I think that the comfort I seek right now, no human can provide.  I am in need of the kind of comfort that only Abba can provide, and my spiritual walk is taking me through a time of learning how to speak comfort into my own life and accept it.   I am not there yet, but I know I’m headed in the right direction.

I read on my FaceBook page about a lot of my friends who are struggling with change and obstacles.  We could say that is part and parcel with life, but does it really help to minimize it down to “the journey” when you are in the throes of storms that will not give you a break?  I think one of the reasons I wrote my doctoral dissertation on change was because I struggle so much with it on a personal level, and I know I am not alone in that.  Change is good for us, but when it is thrust upon us through trauma, it is never comfortable, and comfort is a foreign concept.

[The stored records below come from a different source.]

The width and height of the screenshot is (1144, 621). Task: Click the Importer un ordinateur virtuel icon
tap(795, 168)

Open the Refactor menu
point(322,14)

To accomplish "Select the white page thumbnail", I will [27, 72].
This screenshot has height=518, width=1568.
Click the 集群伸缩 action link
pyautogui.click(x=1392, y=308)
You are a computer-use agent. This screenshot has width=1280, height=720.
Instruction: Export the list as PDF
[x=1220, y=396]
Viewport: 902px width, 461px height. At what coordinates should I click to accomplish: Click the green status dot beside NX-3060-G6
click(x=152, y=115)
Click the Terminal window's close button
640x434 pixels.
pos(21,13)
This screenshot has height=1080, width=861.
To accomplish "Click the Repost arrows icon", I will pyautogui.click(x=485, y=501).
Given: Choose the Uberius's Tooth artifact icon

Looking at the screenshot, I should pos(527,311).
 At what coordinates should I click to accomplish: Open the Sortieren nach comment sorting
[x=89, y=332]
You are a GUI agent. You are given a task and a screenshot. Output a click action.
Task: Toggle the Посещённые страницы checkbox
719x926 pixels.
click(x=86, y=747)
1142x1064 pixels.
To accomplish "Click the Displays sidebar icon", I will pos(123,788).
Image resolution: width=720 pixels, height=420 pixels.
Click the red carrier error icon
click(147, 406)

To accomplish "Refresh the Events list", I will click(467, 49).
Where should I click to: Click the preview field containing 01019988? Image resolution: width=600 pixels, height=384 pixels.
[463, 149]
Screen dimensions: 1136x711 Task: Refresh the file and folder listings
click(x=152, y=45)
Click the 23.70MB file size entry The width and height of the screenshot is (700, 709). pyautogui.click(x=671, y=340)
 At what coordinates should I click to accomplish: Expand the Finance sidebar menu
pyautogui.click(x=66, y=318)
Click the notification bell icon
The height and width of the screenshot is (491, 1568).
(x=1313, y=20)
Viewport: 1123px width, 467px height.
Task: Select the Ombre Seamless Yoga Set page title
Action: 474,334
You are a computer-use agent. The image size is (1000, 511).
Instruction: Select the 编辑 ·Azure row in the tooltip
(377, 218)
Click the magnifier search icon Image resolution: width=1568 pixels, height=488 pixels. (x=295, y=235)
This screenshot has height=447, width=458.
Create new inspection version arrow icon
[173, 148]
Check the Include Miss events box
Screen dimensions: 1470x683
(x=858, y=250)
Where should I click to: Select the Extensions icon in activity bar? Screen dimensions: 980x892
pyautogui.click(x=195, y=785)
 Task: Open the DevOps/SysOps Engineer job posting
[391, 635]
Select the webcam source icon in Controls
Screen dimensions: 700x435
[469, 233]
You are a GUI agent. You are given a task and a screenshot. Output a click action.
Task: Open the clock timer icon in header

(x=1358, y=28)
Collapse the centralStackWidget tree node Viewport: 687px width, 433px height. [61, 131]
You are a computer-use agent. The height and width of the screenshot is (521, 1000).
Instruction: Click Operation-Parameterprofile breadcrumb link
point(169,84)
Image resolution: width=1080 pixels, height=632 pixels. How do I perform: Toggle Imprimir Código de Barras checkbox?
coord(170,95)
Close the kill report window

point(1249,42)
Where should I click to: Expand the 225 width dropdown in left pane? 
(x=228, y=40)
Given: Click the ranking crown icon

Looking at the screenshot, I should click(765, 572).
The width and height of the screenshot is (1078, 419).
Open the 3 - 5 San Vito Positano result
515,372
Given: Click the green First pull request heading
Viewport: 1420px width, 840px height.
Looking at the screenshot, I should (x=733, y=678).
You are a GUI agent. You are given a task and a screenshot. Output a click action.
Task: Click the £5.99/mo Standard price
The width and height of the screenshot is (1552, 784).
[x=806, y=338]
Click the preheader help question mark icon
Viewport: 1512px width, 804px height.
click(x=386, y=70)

I won’t offer anything glib here to tie off this post.  I have no answers, just thoughts, and often they are not worth much to me much less someone else, but I offer that I think you have to choose to look for that which can help.  I know in my personal experience that when I am experiencing what I am going through right now I have become very particular to put positive, healthy sensory experiences into my memory banks.  I have no real aesthetic sense of beauty at the moment, but that does not mean I cannot see it, and as long as I find a way to fill my tank with that which edifies, I will have access when I once again begin to be able to appreciate beauty, laugh, and even be happy on occasion.  I am a woman blessed beyond measure, and I know that.  Whether the chemicals in my brain are making an attempt to sabotage, I will continue to endure, and I will have comfort.